Members voted overwhelmingly in favour of a $6-million loan for the new store last May, but they will have to vote again and raise the loan to $10 million for the project to go ahead.
Special votes will be held at a series of Co-op member meetings later this month.
“Due to our location, contractors are reluctant to come to our island, and for that we pay a premium price,” said Bob Isaacs, board president of the Haida Gwaii Consumers Co-operative Association.
“Should the membership decide not to proceed with funding, they will need to understand there will be a price for not moving ahead,” Isaacs added, noting that the current Skidegate store is undersized and needs major fridge upgrades.
“If we do not move forward, we open the door to other food competitors, which will negatively impact our co-operative.”
Isaacs said an updated feasibility study shows that even at a cost of $10 million, the new Skidegate store is expected to generate strong enough returns that it will qualify for a $2-million grant from Federated Co-operatives Limited once it opens.
While the floor plan will remain the same — the new store will be about 16,000 square feet, twice the size of the existing one — Isaacs said the Co-op will trim some costs on materials and exterior decoration.
Len Labossiere, the new general manager for the Haida Gwaii Co-op, said so long as the loan is approved, shovels should hit the ground in March and the new store will open in early 2019.
“When the funding’s there, we need to be ready to move,” he said.
|Door prizes are among the many good reasons to attend the AGM. Here, Harold White receives an “I Love Local” gift basket — the top prize was a return flight for two to Vancouver.(Andrew Hudson/Haida Gwaii Observer)|
Building costs aren’t the only thing on the rise for the Haida Gwaii Co-op.
Sales figures presented at the Jan. 28 annual general meeting in Masset show the Co-op’s three Haida Gwaii stores did a record $15.2 million last fiscal year, up $1.2 million from the year before.
Sales rose 10 per cent at the Skidegate food store, eight per cent at the Masset food store, and 6.2 per cent at the Masset home and building supply. The annual allocation for Haida Gwaii Co-op members will be 2.5 per cent this year, with a total cash payout of $367,192 shared among nearly 3,800 members.

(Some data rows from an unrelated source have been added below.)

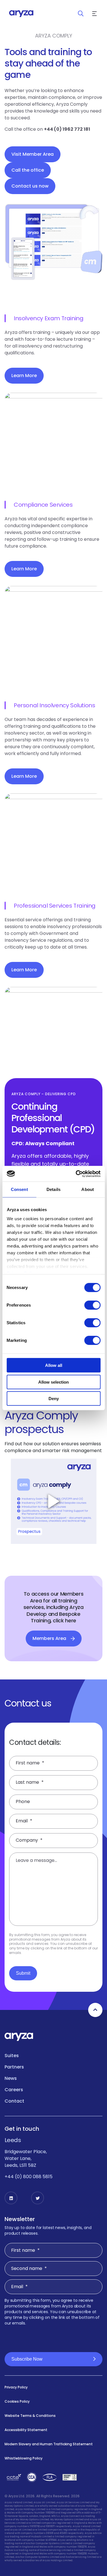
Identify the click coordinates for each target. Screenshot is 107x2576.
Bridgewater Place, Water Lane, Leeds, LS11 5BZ (26, 2158)
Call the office (27, 170)
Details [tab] (53, 1189)
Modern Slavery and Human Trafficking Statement (49, 2444)
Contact (14, 2101)
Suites (12, 2055)
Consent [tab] (19, 1189)
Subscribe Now (27, 2359)
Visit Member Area (32, 154)
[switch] (92, 1305)
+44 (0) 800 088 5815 (29, 2176)
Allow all (53, 1365)
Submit (23, 1973)
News (11, 2078)
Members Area (49, 1638)
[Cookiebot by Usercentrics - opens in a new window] (76, 1173)
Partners (14, 2067)
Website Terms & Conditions (30, 2415)
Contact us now (30, 186)
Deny (54, 1398)
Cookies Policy (17, 2401)
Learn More (24, 375)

“I think those numbers are extremely positive, and obviously indicative of Haida Gwaii and its global recognition,” Labossiere said.
“We’re becoming more and more known, and getting some tourism — it’s nice to see some growth.”

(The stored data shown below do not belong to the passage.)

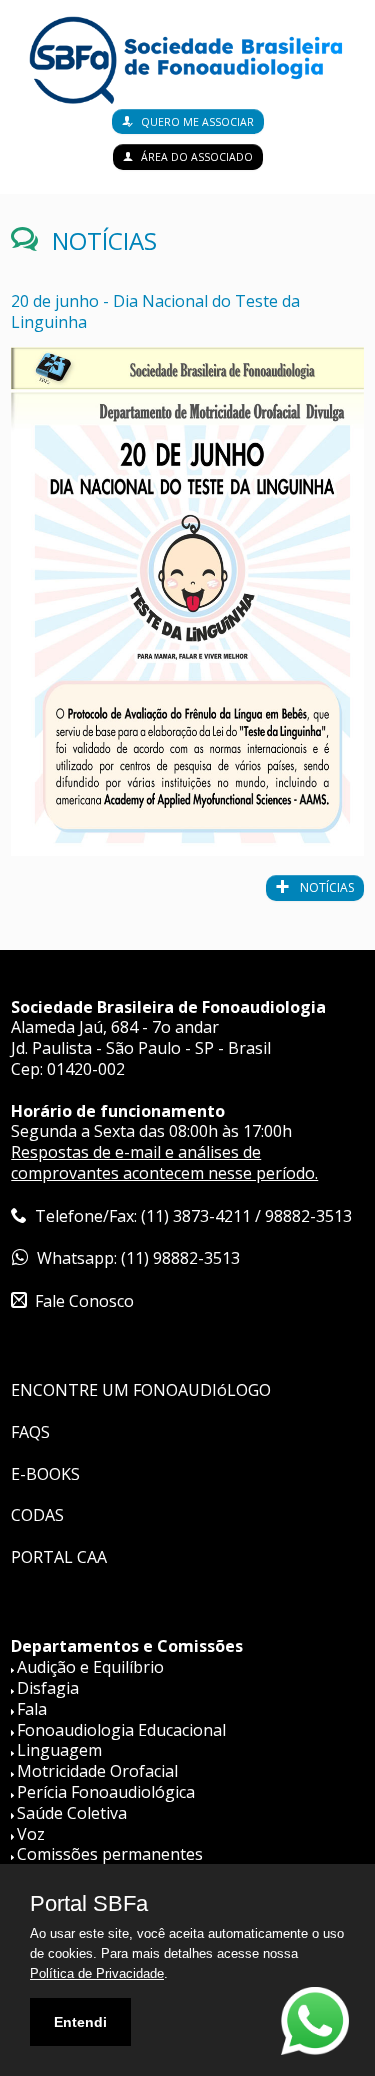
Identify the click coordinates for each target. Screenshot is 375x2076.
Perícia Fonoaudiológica (106, 1792)
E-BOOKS (45, 1474)
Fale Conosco (84, 1301)
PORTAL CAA (59, 1557)
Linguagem (59, 1750)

Renovations over the last year include new siding and a new storage area for the Masset home and building supply, as well as new, high-efficiency fridges for the Masset food store.
Like the Masset food store, Labossiere said the new store in Skidegate will use similar fridges and heat pumps that are well suited to Haida Gwaii’s temperate climate. It will also have heat-reclaim coils that will recycle heat from the store refrigerators and LED lights.
About 60 staff are working with the Haida Gwaii Co-op this winter, Labossiere said, and another 10 will be hired in summer when stores are open longer. The new Skidegate store is expected to require 13 new staff members.
At the AGM, Labossiere and others congratulated David Adams, who recently retired after 28 years, and several long-serving staff members including Mary Frick, who is celebrating her 30th year working with the Co-op.
“We’ve got lots of great people, so I don’t want to pick on Mary,” Labossiere said. “But as you shop our stores, Mary’s personality, Mary’s service are what we as an organization all strive for.”
Also at the meeting was Doug Potentier, a board director with the Federated Co-operatives Limited — the larger, Saskatoon-based co-operative that the Haida Gwaii Co-op is part of, along with 189 other food, fuel, agriculture, and building supply stores across Canada’s four western provinces.
Potentier said FCL had a strong year too, with sales rising to $9.8 billion from $8.4 billion, thanks in part to a turnaround in its Saskatchewan oil production and refining business. FCL profits for the year totalled $575 million, and from that, the Haida Gwaii Co-op received a patronage refund of just over $300,000.
Besides the patronage increase, Potentier noted that FCL has increased its Community Spaces budget from $1.5 to $2 million. The program offers one-time grants of $25,000 to $150,000 for local non-profits and charities.